今日は晴れているけど、天気予報によると今後梅雨っぽくなるっていうし、屋外でのデートは難しいだろうか? などと考えていると、「じゃあ、帰ろうイクト君」「えっああ」と、ミンティアに促され、みんなで拠点となるギルドへ帰還。
ギルドに今回のクエスト達成を報告するためカウンターへ。
「クエスト達成受理しました。次のパートナーはエルフ族の方なんですね。妖精族のエルフさんとデートなんて、きっとロマンティックなんでしょうね……第三テストも頑張って下さい。報告楽しみにしています」
今日のカウンター受付嬢は夢見がちなタイプのようで、エルフ族との交流は素敵なものと思いこんでいるようだ。
「あっはい。
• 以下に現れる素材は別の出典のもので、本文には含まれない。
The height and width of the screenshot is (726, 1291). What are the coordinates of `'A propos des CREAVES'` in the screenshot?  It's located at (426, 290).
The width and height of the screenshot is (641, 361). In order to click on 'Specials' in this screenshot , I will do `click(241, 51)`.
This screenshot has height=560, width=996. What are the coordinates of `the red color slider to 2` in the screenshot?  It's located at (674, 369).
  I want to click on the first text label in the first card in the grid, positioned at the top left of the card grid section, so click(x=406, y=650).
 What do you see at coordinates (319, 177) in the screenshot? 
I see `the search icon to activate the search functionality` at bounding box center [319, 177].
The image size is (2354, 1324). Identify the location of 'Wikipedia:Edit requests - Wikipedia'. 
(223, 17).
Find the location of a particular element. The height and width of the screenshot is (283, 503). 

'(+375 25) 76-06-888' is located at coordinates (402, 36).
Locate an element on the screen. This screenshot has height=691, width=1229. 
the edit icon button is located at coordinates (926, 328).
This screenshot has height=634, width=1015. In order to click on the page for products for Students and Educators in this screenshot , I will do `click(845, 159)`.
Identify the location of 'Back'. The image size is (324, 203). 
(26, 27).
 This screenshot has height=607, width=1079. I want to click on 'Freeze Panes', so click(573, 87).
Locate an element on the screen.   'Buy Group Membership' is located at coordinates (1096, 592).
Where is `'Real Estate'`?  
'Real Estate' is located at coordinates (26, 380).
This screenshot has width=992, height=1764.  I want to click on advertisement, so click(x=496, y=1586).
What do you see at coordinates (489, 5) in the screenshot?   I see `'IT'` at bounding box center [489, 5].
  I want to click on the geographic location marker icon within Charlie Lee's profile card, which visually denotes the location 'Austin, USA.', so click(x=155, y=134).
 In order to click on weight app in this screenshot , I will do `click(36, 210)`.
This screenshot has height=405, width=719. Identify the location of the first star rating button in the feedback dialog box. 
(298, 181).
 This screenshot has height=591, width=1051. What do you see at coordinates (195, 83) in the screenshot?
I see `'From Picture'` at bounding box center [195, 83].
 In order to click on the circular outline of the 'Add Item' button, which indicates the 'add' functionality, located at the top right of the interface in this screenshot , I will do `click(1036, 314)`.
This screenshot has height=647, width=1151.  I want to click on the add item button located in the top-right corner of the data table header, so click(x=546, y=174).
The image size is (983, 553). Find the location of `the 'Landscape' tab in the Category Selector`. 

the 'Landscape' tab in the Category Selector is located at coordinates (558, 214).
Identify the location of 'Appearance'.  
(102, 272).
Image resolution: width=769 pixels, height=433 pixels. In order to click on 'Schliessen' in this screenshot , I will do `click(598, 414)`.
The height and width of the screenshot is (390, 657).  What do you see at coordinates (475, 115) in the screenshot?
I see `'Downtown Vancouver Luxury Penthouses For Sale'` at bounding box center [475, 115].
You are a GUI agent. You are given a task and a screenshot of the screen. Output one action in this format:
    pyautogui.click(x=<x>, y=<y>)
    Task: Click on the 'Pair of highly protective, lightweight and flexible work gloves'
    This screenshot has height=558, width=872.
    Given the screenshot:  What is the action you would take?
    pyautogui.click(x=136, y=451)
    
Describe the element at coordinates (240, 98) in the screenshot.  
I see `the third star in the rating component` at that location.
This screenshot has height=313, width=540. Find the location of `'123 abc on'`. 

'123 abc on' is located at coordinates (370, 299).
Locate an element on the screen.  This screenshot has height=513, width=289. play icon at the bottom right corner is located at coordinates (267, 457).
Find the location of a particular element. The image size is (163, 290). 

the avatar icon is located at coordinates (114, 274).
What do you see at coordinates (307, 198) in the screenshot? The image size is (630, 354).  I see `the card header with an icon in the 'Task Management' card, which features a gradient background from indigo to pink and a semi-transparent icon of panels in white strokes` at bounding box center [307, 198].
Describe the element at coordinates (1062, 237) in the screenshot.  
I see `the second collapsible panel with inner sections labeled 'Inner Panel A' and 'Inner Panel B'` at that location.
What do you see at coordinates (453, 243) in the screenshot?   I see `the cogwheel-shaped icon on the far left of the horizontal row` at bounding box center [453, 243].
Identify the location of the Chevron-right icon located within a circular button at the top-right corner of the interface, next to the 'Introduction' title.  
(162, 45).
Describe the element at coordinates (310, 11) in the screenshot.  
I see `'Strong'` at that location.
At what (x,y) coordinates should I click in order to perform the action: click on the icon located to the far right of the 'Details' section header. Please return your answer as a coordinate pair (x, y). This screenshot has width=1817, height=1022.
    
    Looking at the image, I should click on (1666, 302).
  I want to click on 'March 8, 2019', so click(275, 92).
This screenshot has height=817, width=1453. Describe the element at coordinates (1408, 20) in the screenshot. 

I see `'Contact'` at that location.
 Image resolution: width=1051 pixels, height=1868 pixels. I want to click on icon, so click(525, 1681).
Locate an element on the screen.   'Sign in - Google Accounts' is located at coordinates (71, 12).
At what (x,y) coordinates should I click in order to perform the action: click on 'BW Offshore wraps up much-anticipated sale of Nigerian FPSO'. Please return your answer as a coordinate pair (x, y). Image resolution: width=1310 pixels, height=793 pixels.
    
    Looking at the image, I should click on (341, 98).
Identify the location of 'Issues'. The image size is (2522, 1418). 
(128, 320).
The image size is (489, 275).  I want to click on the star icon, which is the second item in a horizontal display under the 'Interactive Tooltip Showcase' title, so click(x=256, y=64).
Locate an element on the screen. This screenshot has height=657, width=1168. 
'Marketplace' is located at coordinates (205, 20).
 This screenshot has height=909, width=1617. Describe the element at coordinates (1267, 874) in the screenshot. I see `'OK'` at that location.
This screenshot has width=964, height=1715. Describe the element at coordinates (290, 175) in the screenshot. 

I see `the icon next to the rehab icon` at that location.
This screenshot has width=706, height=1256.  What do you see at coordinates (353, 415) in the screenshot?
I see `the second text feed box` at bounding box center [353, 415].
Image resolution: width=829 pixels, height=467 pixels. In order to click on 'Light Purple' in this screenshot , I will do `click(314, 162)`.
ガンバリマス」
アズサのおてんばぶりを把握しているため、曖昧な返事で誤魔化すオレ。
報告が終わり、仲間達の元へ戻るとアズサが、「イクト、このエルフ耳でさっきの会話ばっちり聞いてたぜ。受付嬢の期待に応えるためにもバリバリ、ロマンティックなデートにしようなっ。今からプラン練っておくからな!」と、ロマンティックかどうかはさておき、超がつくほどの美人のアズサに明るく笑顔でウィンクされて、楽しいデートにしようと心に決めるのであった。